-- start The data --
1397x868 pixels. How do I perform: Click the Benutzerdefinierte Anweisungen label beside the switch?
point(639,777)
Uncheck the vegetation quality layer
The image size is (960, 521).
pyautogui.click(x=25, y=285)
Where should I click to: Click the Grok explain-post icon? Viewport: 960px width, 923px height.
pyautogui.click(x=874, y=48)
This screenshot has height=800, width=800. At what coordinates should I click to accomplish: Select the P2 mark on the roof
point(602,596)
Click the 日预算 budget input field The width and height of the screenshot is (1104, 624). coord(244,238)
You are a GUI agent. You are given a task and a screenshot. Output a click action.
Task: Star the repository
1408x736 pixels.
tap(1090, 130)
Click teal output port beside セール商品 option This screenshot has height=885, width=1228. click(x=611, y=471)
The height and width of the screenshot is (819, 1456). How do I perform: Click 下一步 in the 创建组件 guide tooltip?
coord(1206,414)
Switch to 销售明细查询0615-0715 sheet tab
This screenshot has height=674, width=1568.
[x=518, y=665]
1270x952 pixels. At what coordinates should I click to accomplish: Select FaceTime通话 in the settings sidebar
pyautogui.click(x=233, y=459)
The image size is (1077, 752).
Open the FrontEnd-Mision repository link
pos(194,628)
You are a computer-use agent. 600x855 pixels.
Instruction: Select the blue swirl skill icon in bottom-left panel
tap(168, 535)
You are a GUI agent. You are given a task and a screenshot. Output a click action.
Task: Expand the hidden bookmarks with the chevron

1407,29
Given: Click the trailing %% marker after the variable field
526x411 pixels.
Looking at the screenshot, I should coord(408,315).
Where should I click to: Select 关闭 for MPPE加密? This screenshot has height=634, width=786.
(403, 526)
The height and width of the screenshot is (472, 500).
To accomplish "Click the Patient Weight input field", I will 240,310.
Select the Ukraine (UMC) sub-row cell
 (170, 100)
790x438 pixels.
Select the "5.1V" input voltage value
-- end The data --
→ **What is asked**
Shift every coordinate in the answers by adding 80 to it, and write out each line again, requests included, starting with the line containing "Where should I click to: Select" and going on through the end of the entries.

→ **Full response**
Where should I click to: Select 关闭 for MPPE加密? This screenshot has height=634, width=786.
(483, 606)
The height and width of the screenshot is (472, 500).
To accomplish "Click the Patient Weight input field", I will 320,390.
Select the Ukraine (UMC) sub-row cell
 (250, 180)
790x438 pixels.
Select the "5.1V" input voltage value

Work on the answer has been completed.